Se giró y comenzó el largo descenso. La vidente no convocaba dos veces en una luna. Su advertencia lo inquietaba. Ella no es quien parece ser. ¿Qué peligro significaba eso? ¿Cómo podría protegerla si no sabía lo que realmente era?

Para cuando llegó al patio del castillo, el cansancio arrastraba cada músculo. Su primer al mando y amigo más cercano, Bailard, salió de las sombras bajo el pabellón. Habían luchado juntos durante siglos, hermanos en todo menos en sangre.

—Axe —dijo Bailard, con la mirada aguda—. ¿La encontraste?

—Sí. Debemos viajar al reino de los hombres y traerla aquí.

La mandíbula de Bailard se tensó.

—¿El reino de los hombres? Seguramente la vidente está equivocada. Tu compañera no puede estar allí.

—La vidente nunca se equivoca —dijo Axe, con tono definitivo—. Tengo poco tiempo. Debe estar atada a mí para la luna llena o no habrá salvación para mí.

Guardó el resto de la advertencia para sí mismo. Hasta que entendiera el enigma, no arriesgaría decirlo en voz alta. Ya, la bestia rasgaba los bordes de su mente, exigiendo libertad.

Dejando a Bailard, Axe regresó a sus aposentos y pidió un baño. Pronto el vapor se elevó en el aire mientras los sirvientes llenaban la tina. Se hundió en el agua caliente con un siseo, el calor expulsando el frío de sus huesos.

Su rostro lo atormentaba, la mujer del fuego. ¿Cómo reaccionaría ella cuando él viniera por ella? ¿Lo odiaría por lo que era? No habría tiempo para cortejarla, ni para una revelación suave de la verdad.

Detestaba el reino humano. Dos mil años le habían enseñado las profundidades de la crueldad mortal. Sin embargo, la vidente no le había dado opción.

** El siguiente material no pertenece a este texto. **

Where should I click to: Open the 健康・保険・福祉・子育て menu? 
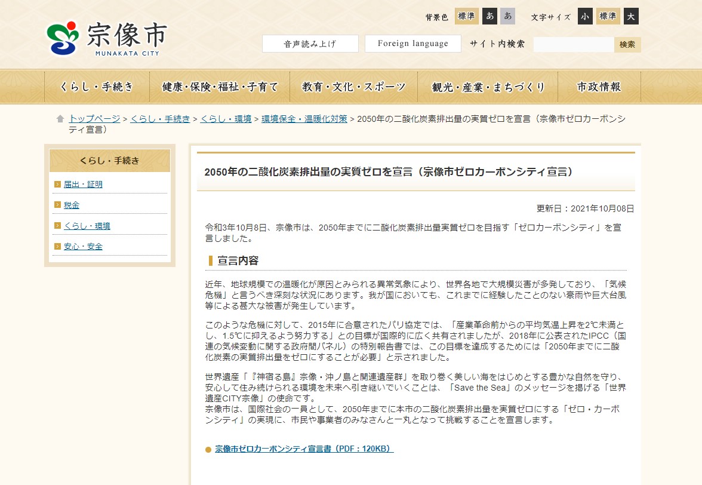pyautogui.click(x=220, y=87)
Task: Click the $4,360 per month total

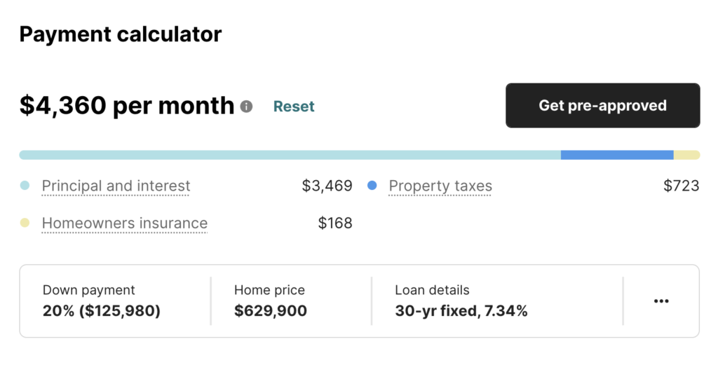Action: 127,106
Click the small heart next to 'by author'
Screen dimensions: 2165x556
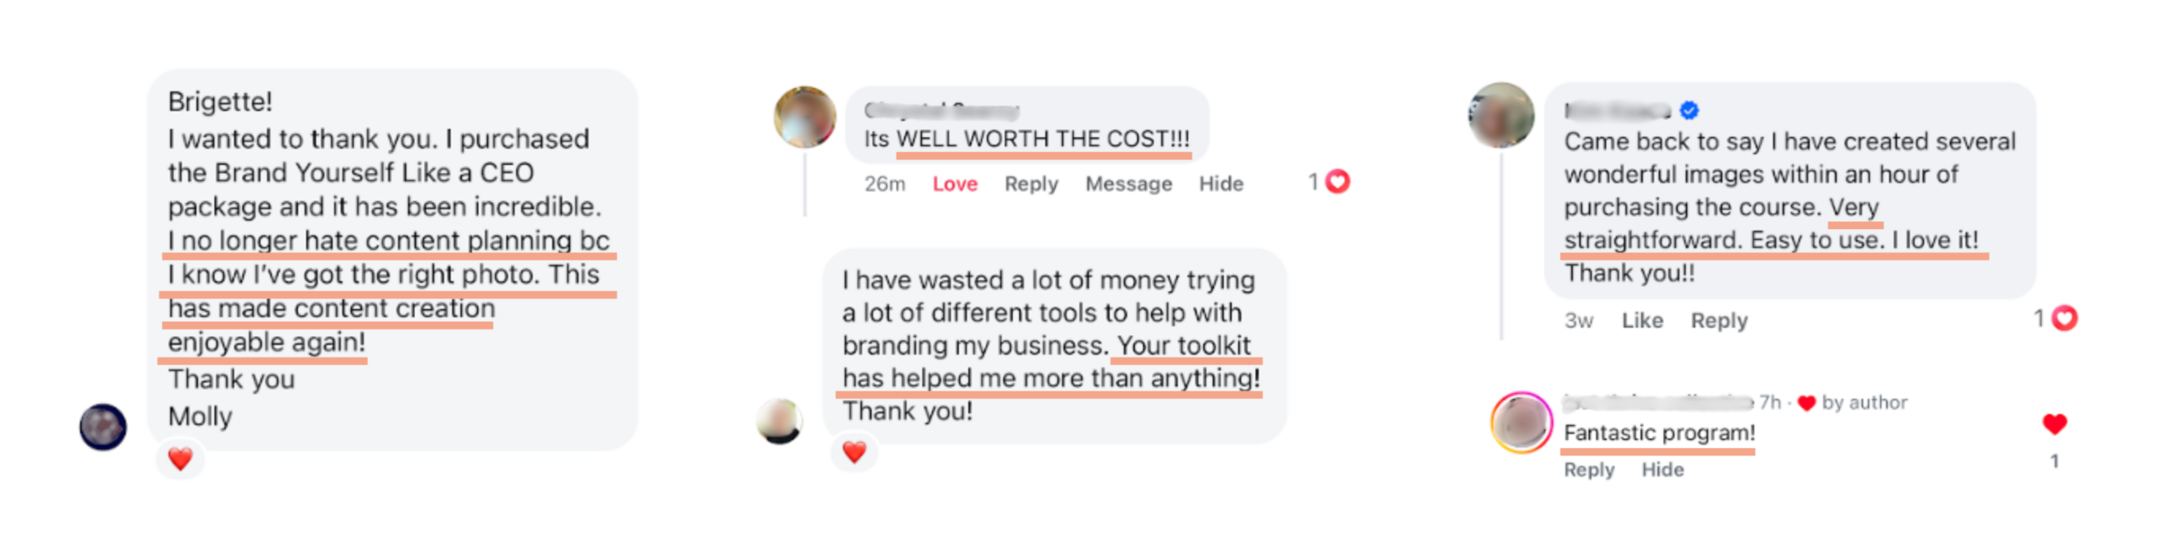pyautogui.click(x=1806, y=403)
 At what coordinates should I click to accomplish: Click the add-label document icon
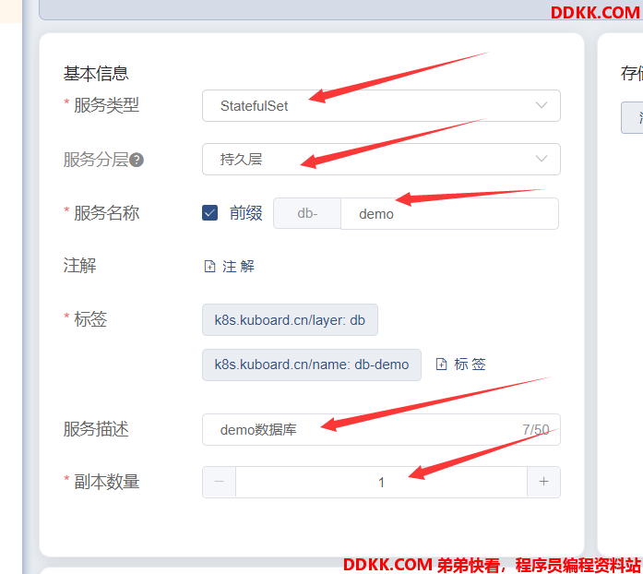[441, 364]

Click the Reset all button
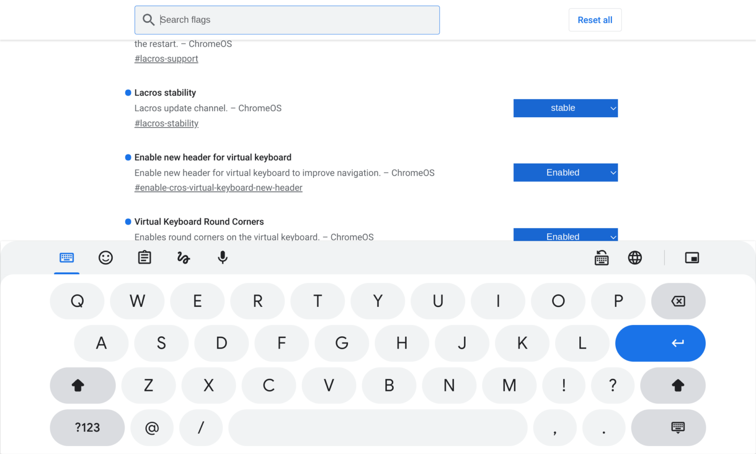[595, 20]
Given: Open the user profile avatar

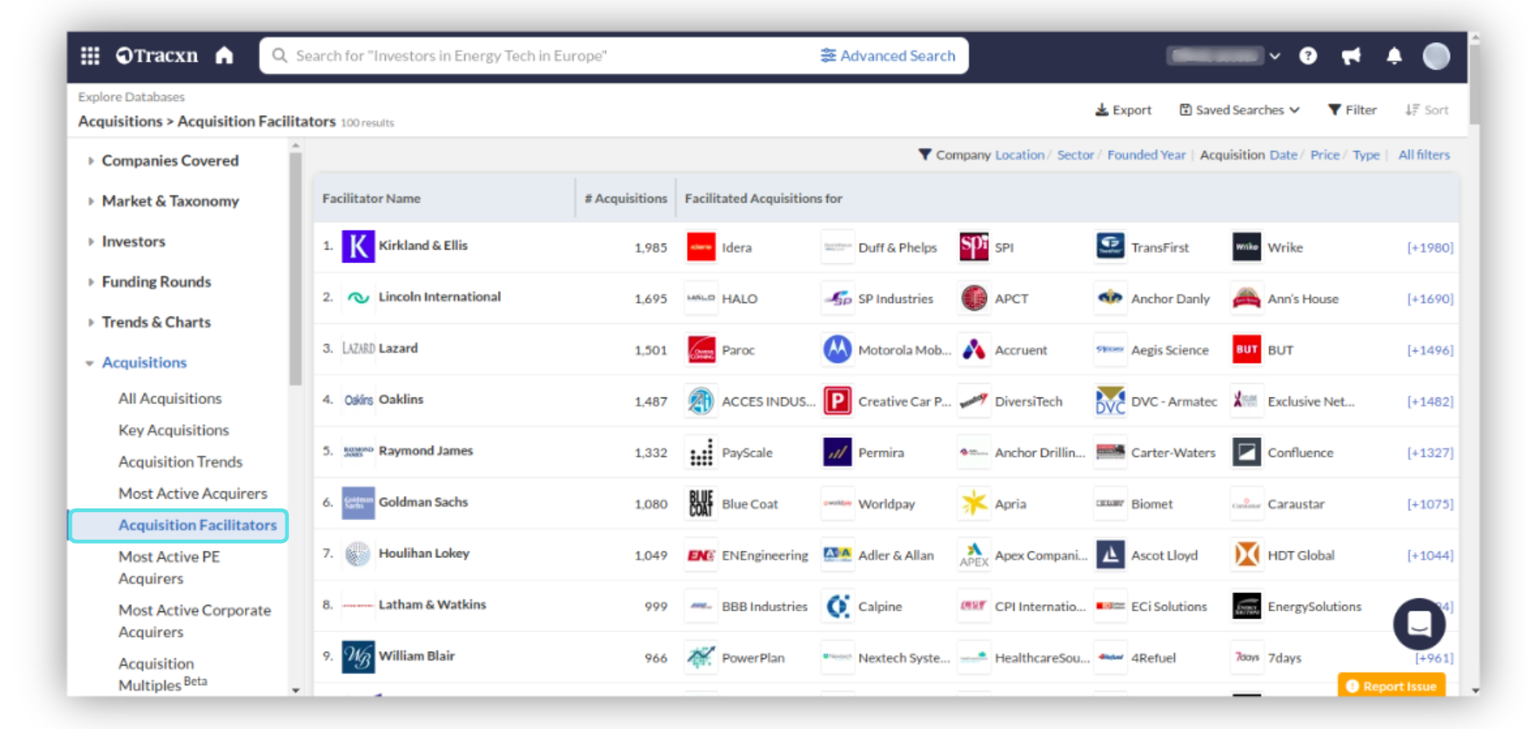Looking at the screenshot, I should (1436, 56).
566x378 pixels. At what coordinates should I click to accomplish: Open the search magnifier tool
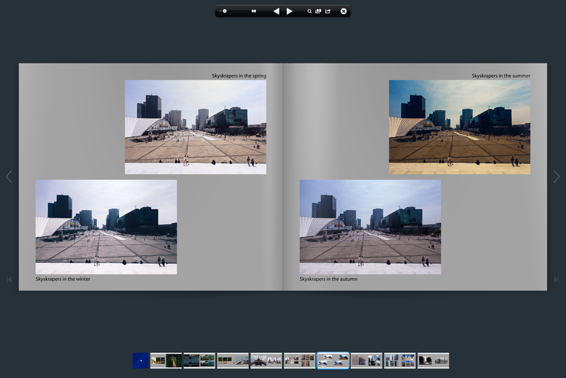pyautogui.click(x=310, y=11)

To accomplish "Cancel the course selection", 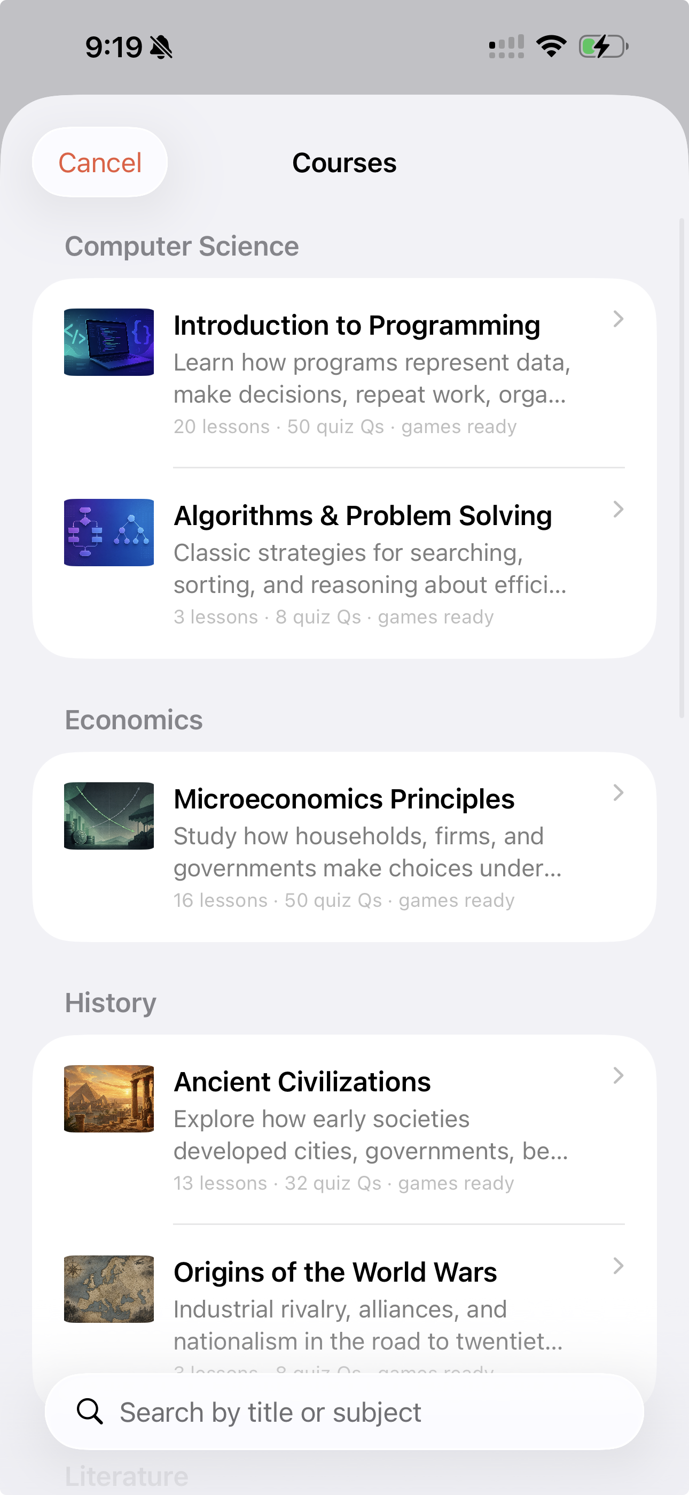I will (100, 163).
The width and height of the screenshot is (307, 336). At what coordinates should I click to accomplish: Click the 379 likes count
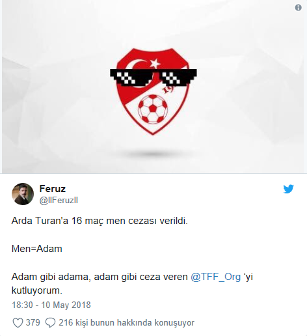(x=33, y=322)
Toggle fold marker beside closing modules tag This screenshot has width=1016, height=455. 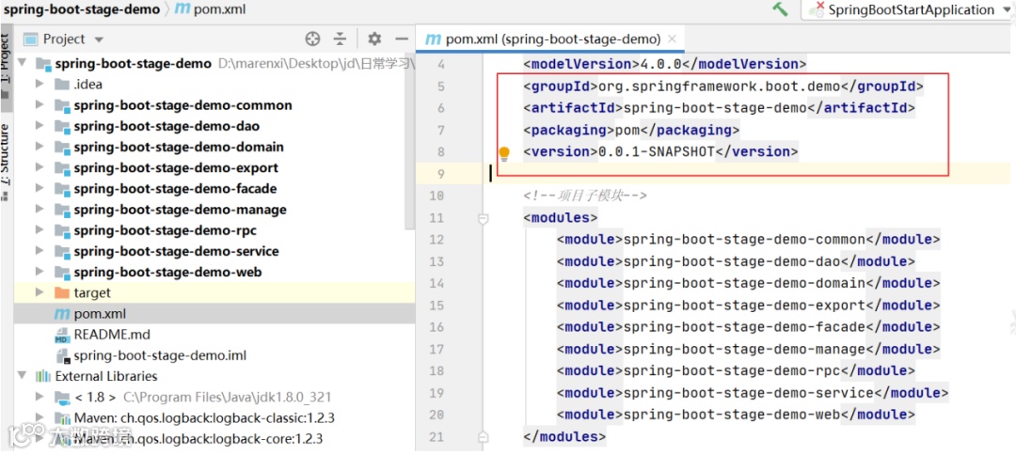pyautogui.click(x=483, y=436)
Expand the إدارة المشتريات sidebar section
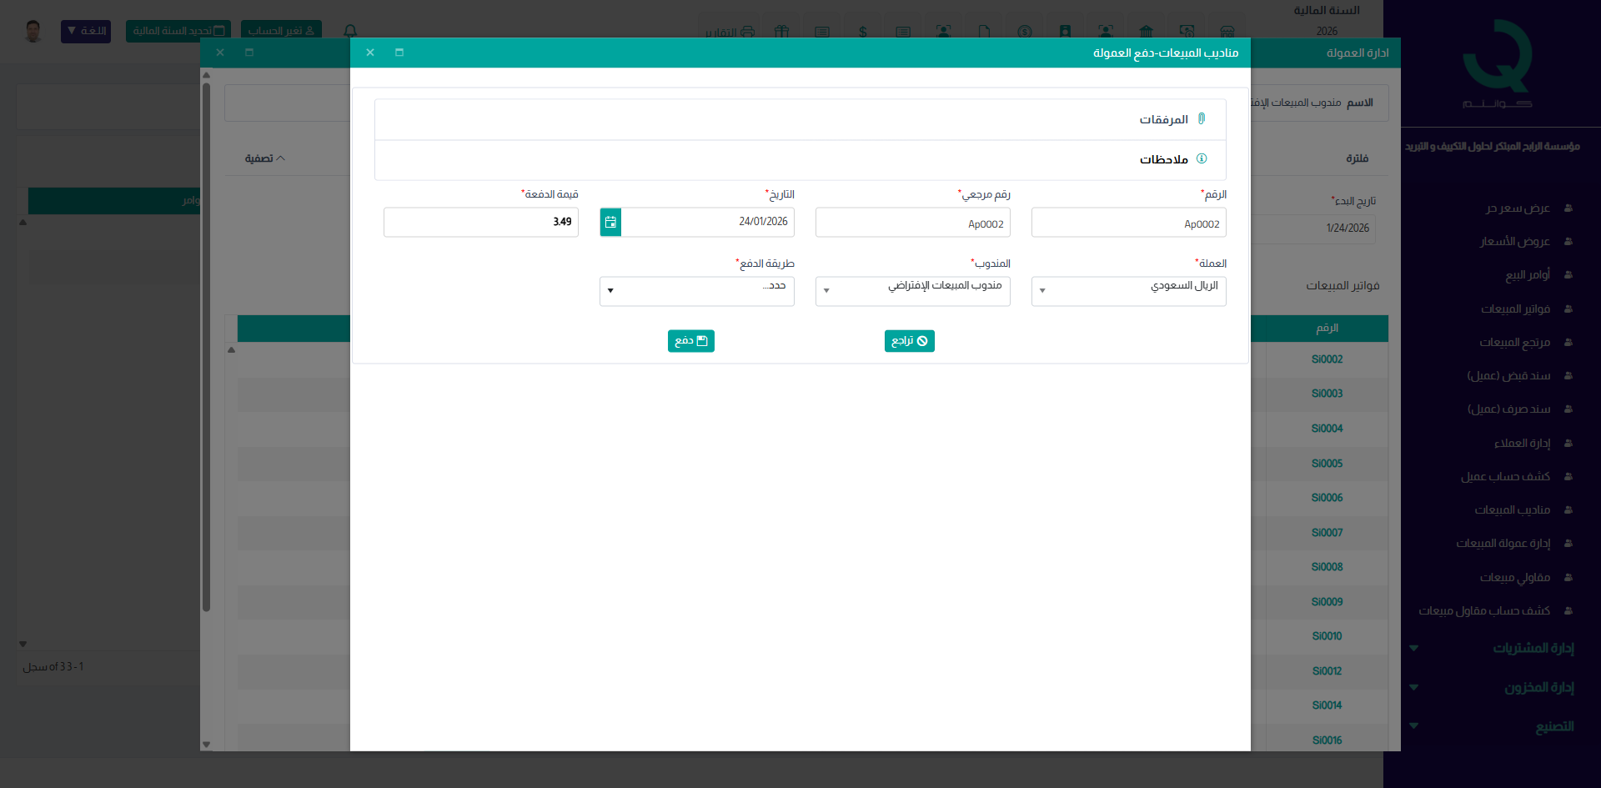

Había esperado una eternidad por ella, a través de batallas, traiciones y la lenta erosión de la esperanza. Su belleza importaba poco para él. Lo único que importaba era la promesa de que ella podría calmar la tormenta dentro de él.

Levantándose del agua, Axe se secó con una toalla. El castillo estaba tranquilo, pero la noche se sentía pesada, como si la luna misma estuviera observando.

Siete días. Eso era todo el tiempo que tenía.

Y el reloj ya había comenzado a correr.